This project focuses on facial parts segmentation using deep learning techniques. We conducted a comparative analysis of several state-of-the-art architectures to evaluate their effectiveness in detecting and segmenting facial features such as eyes, nose, mouth, eyebrows, and jawline.
- Youness Boumlik
- Abdellah Boulidam
- Zakaria El Houari
- Imane El Warraqi
- Nassima Rhannouch
The aim of this project is to explore and compare different convolutional neural network (CNN) architectures for accurate and efficient facial feature segmentation. This includes identifying the most suitable models in terms of precision, robustness, and performance across various conditions.

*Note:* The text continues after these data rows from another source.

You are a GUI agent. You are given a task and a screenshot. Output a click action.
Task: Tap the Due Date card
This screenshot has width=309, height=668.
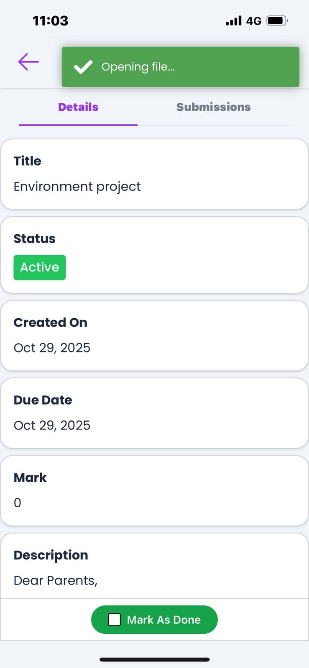154,413
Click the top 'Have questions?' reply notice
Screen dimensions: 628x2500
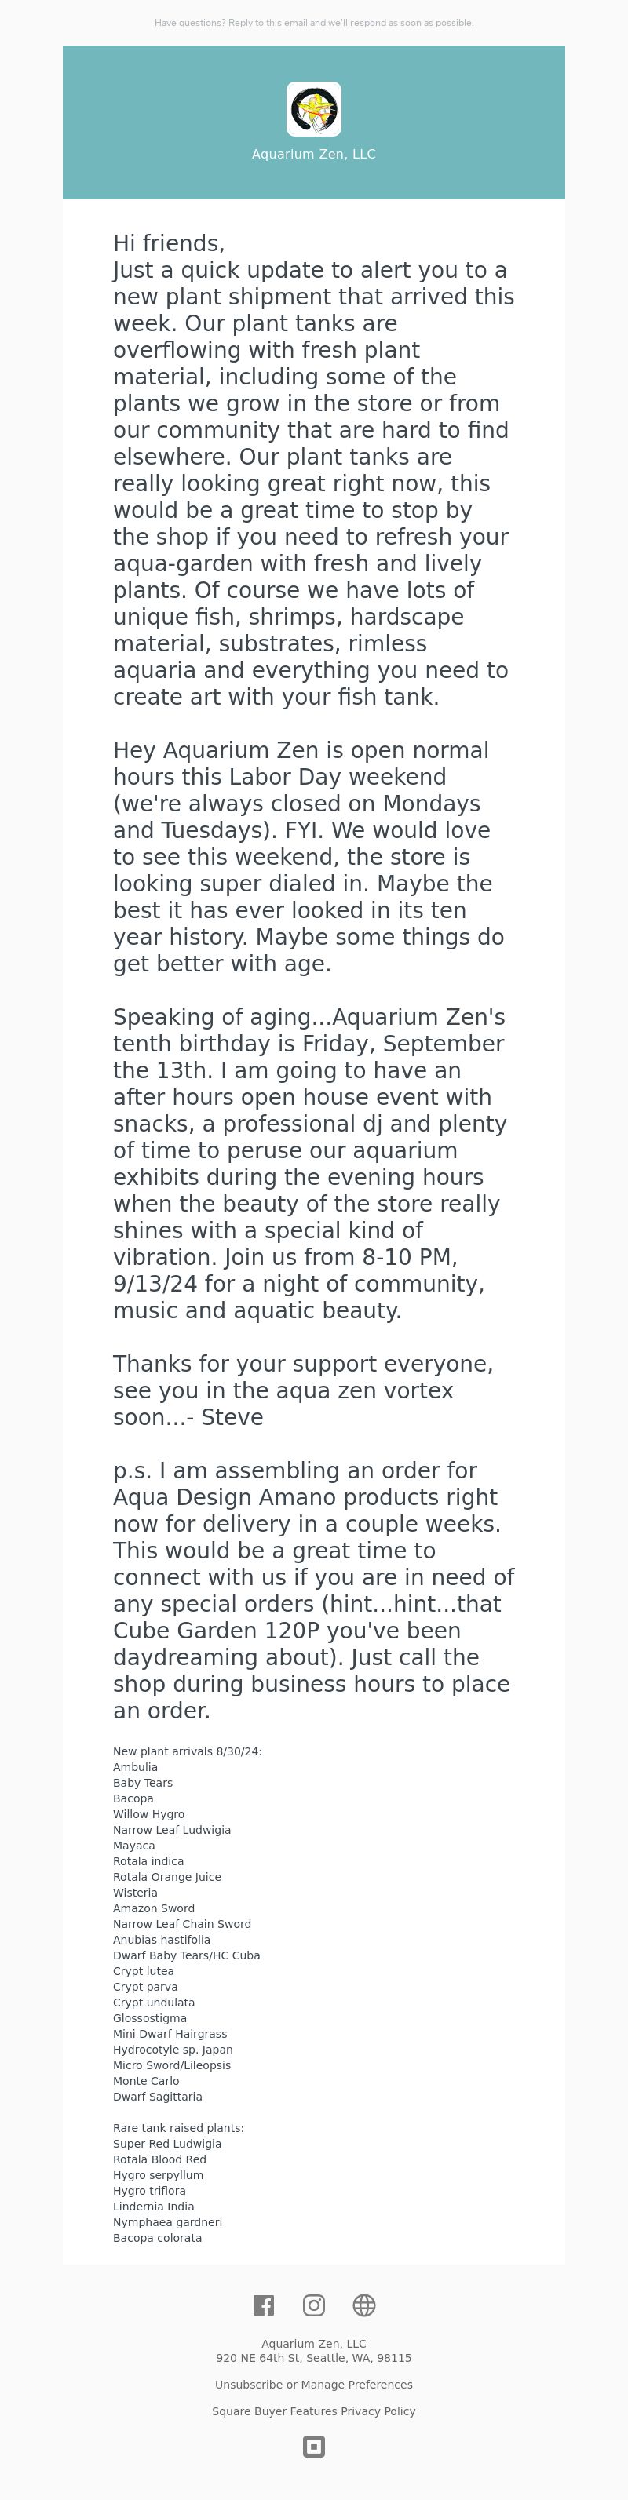tap(314, 22)
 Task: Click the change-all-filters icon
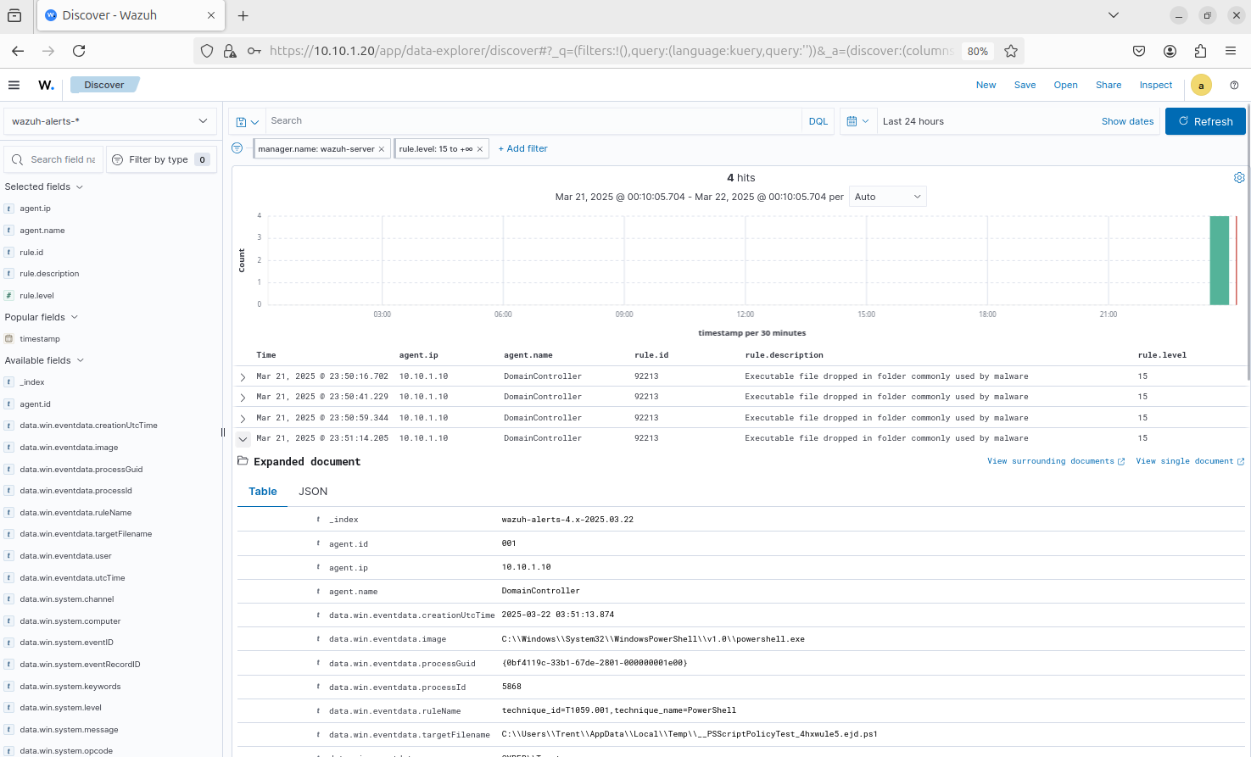tap(237, 148)
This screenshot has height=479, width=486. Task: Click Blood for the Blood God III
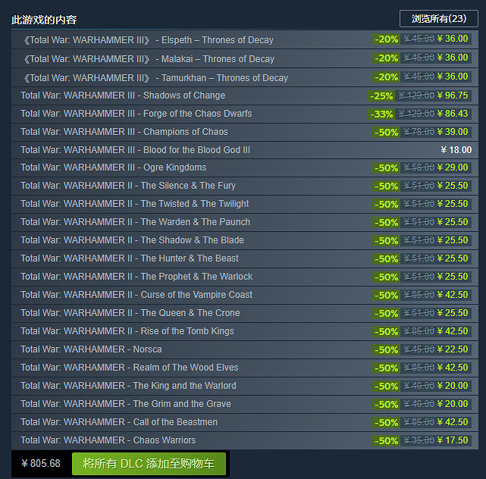(x=135, y=150)
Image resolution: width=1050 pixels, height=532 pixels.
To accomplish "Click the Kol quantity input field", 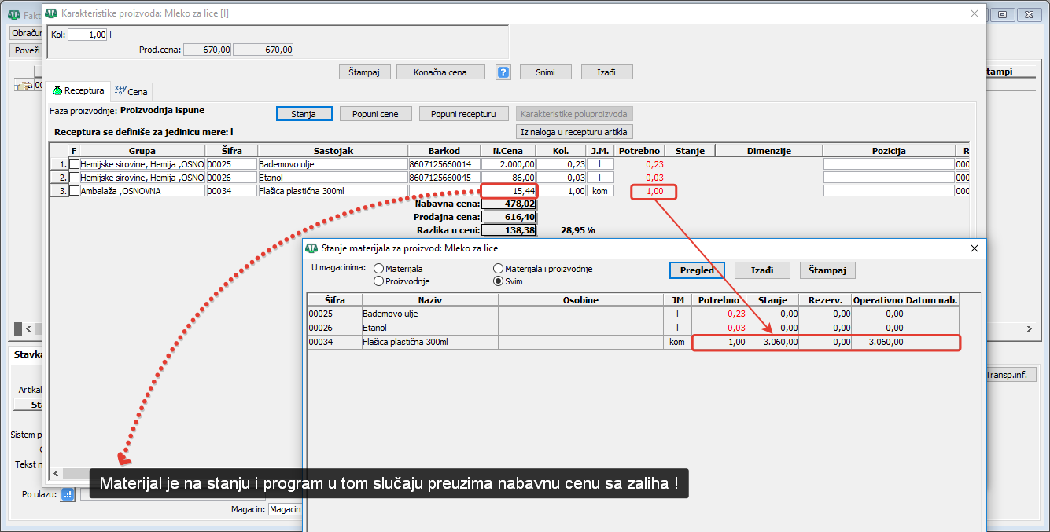I will pyautogui.click(x=87, y=35).
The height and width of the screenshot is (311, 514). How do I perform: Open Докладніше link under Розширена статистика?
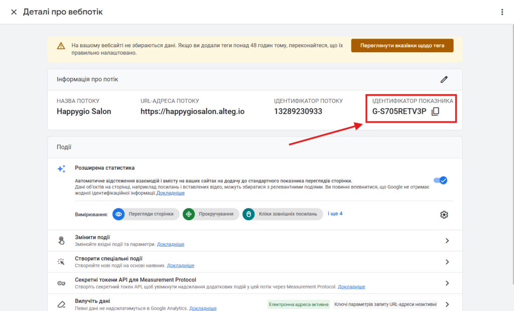[171, 193]
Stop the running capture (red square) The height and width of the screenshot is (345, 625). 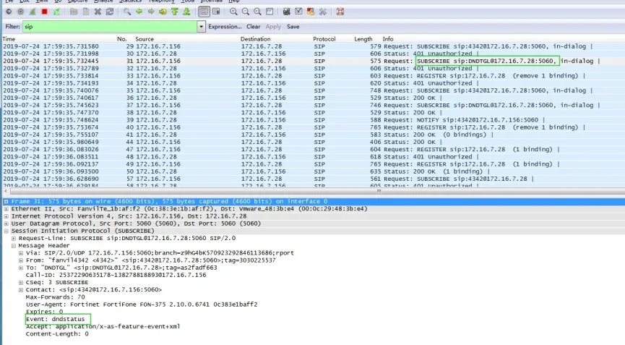point(45,12)
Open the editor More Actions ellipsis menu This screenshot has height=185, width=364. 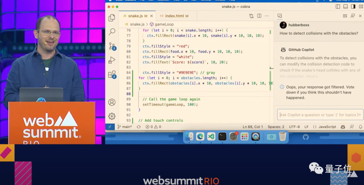267,16
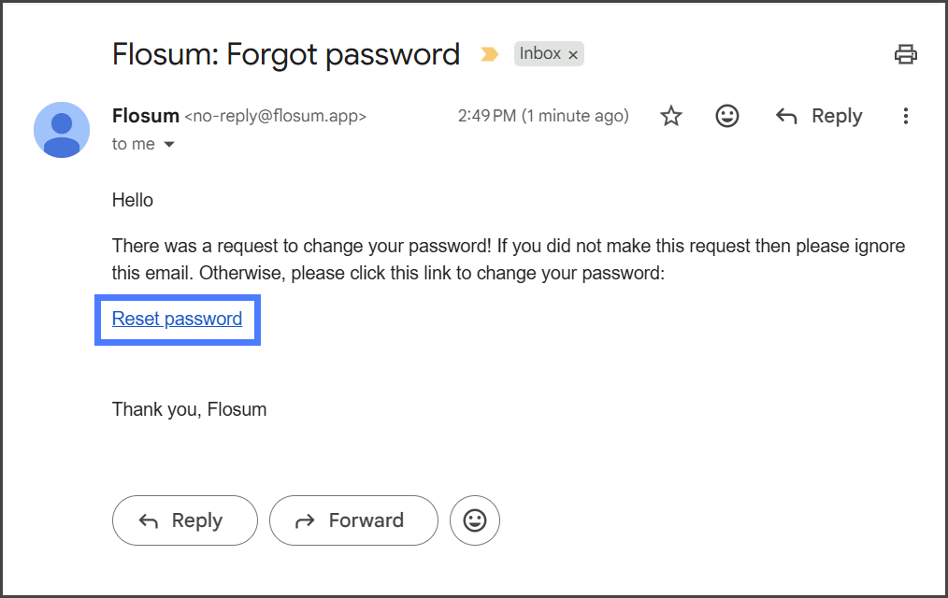Click the round emoji button beside Forward
The height and width of the screenshot is (598, 948).
475,520
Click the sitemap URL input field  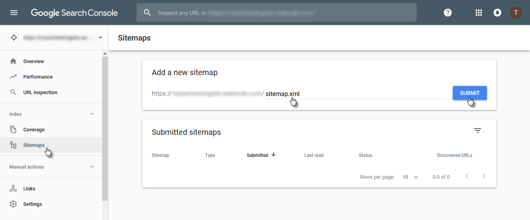pyautogui.click(x=355, y=94)
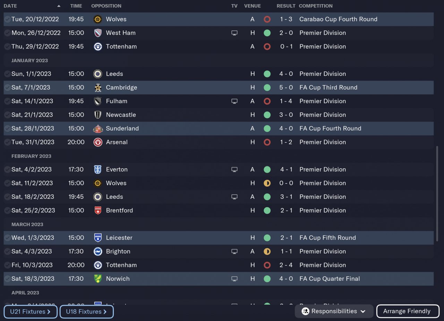The height and width of the screenshot is (321, 444).
Task: Click the Everton club badge
Action: (x=98, y=169)
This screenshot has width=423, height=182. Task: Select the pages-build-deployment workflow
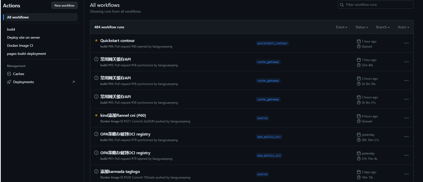(27, 54)
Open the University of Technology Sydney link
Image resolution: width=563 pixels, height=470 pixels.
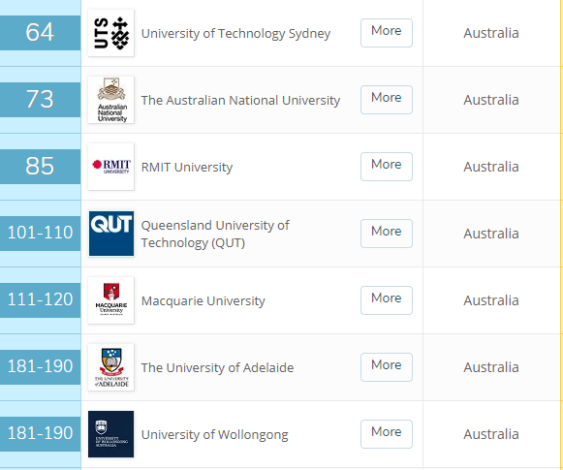[x=235, y=33]
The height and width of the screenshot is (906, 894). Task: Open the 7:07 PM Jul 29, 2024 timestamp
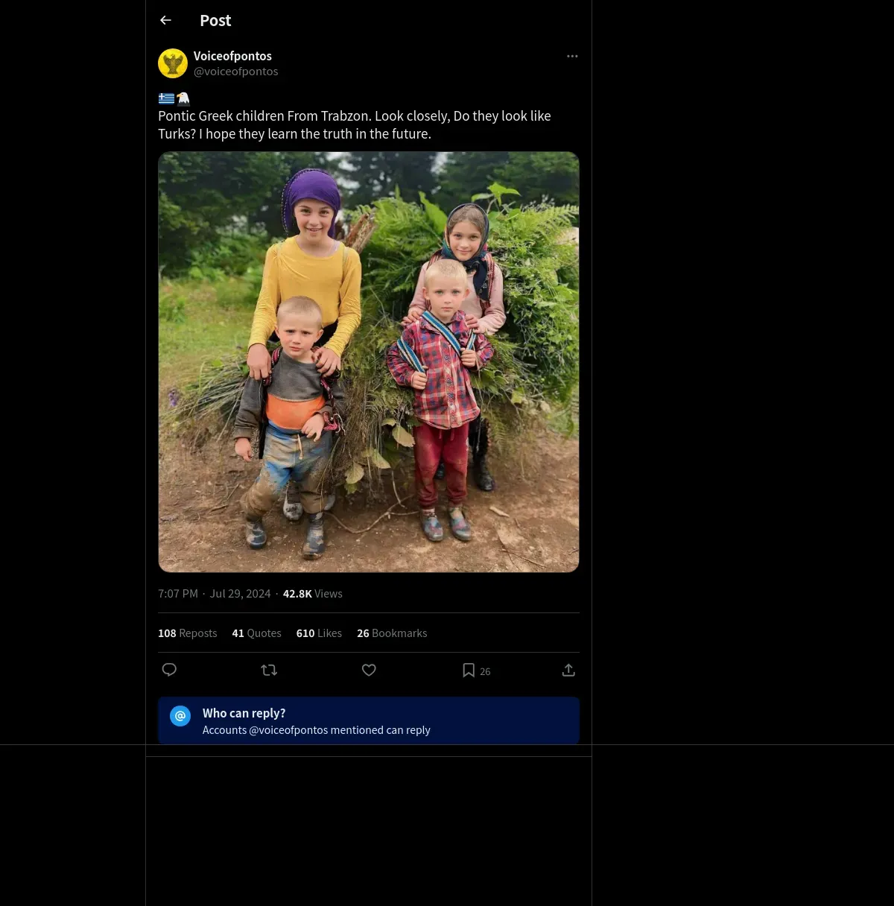[214, 594]
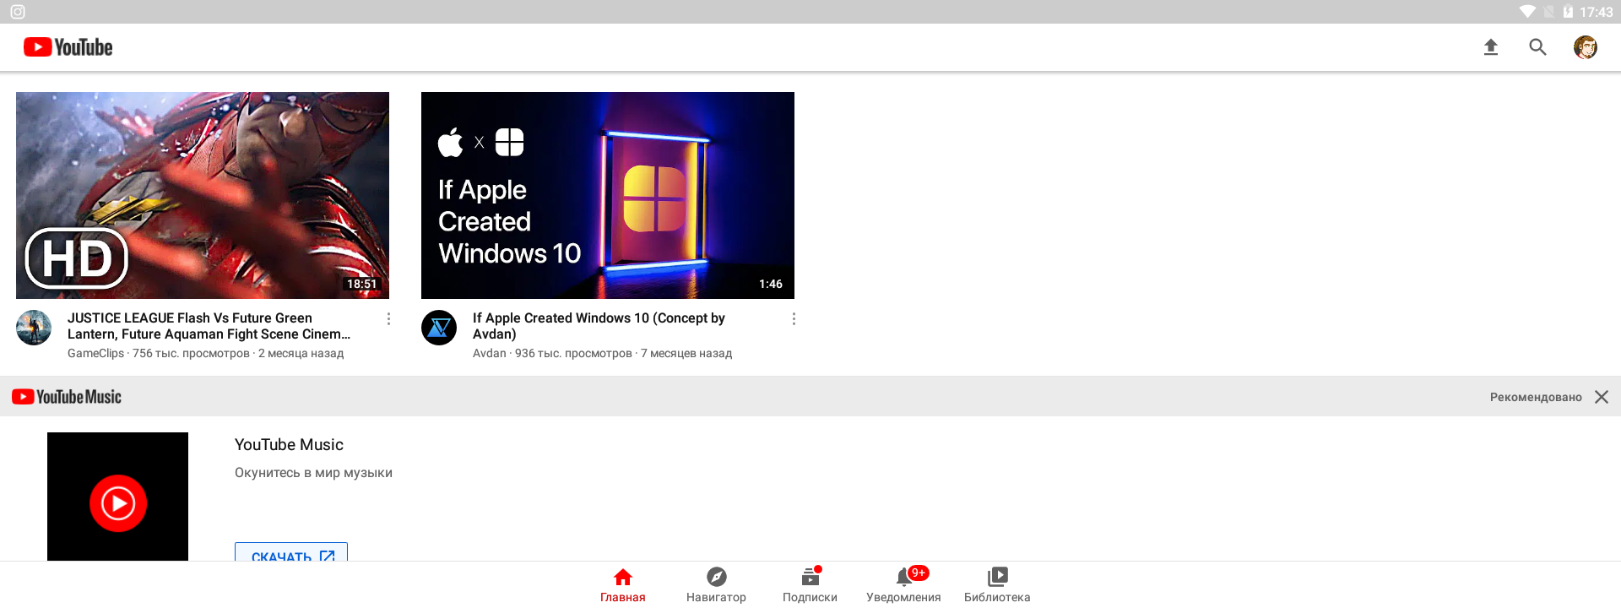Open the Уведомления tab
The image size is (1621, 608).
click(x=903, y=585)
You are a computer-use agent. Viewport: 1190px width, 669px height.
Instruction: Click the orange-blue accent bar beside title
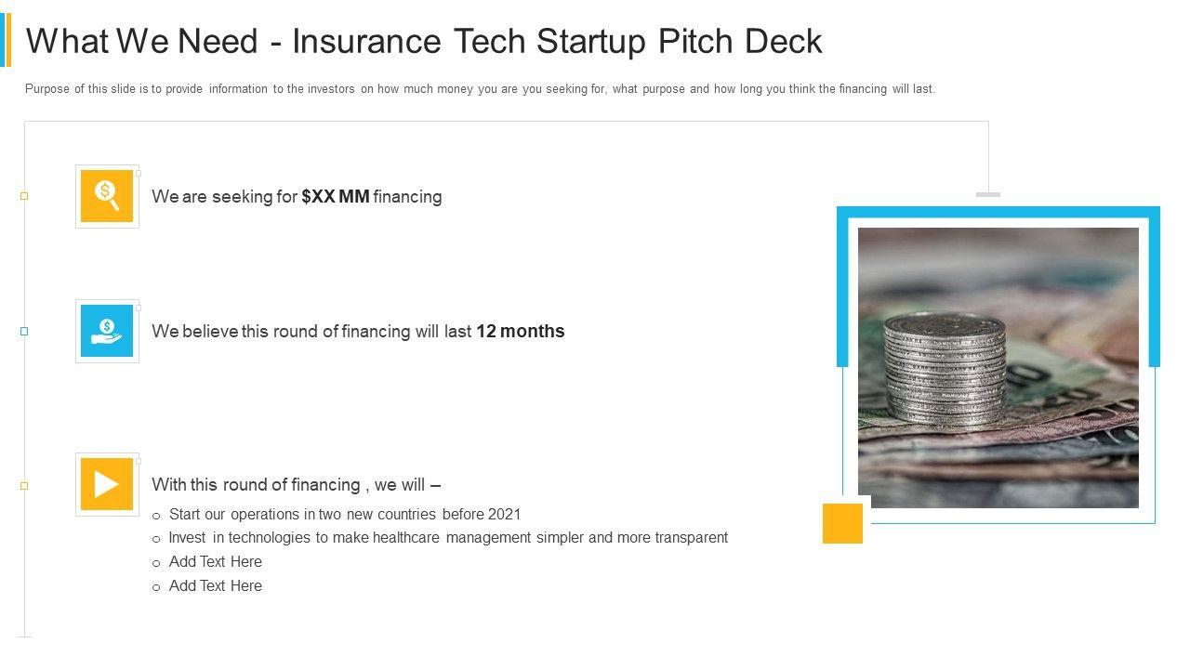click(7, 40)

We used the LAPA dataset (Labeled Anatomic Parts of the face), which contains high-resolution images annotated for pixel-wise facial part segmentation. The dataset was preprocessed and split for training and evaluation.
We evaluated the following deep learning architectures:
- U-Net
- SegNet
- PSPNet
Each model was trained using the same preprocessing pipeline and hyperparameter tuning strategy to ensure fair comparison.
- Data preprocessing
- Model selection and configuration
- Training and evaluation
- Qualitative and quantitative analysis of results
- IoU (Intersection over Union)
- Pixel Accuracy
- RMSE (Root Mean Square Error)
The models were assessed on their ability to segment facial components under normal and occluded conditions. U-Net showed promising results in handling fine-grained details, while PSPNet performed better in preserving global structure.
- Each architecture has unique strengths and weaknesses depending on the type of facial features and occlusions.
- Ensemble or hybrid approaches may improve robustness in real-world applications.
Facial segmentation is a crucial task in computer vision with applications in face recognition, AR, and medical imaging. Deep learning architectures like U-Net and PSPNet offer strong baselines for such tasks, but there's room for optimization and further research.